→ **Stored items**
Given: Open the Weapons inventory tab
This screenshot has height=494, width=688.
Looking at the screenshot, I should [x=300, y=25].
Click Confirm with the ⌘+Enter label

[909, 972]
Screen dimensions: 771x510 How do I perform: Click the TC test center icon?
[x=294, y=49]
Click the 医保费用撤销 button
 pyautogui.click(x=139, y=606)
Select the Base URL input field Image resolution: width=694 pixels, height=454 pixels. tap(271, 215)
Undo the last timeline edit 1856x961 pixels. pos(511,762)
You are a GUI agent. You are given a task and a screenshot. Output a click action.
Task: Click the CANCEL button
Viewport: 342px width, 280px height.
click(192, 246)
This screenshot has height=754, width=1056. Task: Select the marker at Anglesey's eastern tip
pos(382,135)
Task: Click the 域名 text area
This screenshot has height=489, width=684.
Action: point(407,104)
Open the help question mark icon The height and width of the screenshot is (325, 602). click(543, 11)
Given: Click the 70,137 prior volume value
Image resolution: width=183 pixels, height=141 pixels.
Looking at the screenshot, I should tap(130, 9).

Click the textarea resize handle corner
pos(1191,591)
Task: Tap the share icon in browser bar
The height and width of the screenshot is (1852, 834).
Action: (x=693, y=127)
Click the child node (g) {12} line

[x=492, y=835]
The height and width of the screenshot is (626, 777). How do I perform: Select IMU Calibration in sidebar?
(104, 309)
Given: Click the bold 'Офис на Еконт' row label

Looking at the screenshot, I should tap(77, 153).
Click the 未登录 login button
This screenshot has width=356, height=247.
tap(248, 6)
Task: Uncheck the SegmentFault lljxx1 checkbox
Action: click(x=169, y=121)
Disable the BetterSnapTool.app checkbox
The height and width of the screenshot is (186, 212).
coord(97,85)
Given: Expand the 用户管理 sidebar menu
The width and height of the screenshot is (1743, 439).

→ **Required action**
The line containing "Given: Click the 70,137 prior volume value" marks where to begin; copy it and every later line exactly, through the end of the data.

→ **Answer for the task**
Given: Click the 70,137 prior volume value
Image resolution: width=183 pixels, height=141 pixels.
Looking at the screenshot, I should tap(130, 9).

Click the textarea resize handle corner
pos(1191,591)
Task: Tap the share icon in browser bar
The height and width of the screenshot is (1852, 834).
Action: (x=693, y=127)
Click the child node (g) {12} line

[x=492, y=835]
The height and width of the screenshot is (626, 777). How do I perform: Select IMU Calibration in sidebar?
(104, 309)
Given: Click the bold 'Офис на Еконт' row label

Looking at the screenshot, I should tap(77, 153).
Click the 未登录 login button
This screenshot has width=356, height=247.
tap(248, 6)
Task: Uncheck the SegmentFault lljxx1 checkbox
Action: click(x=169, y=121)
Disable the BetterSnapTool.app checkbox
The height and width of the screenshot is (186, 212).
coord(97,85)
Given: Expand the 用户管理 sidebar menu
The width and height of the screenshot is (1743, 439).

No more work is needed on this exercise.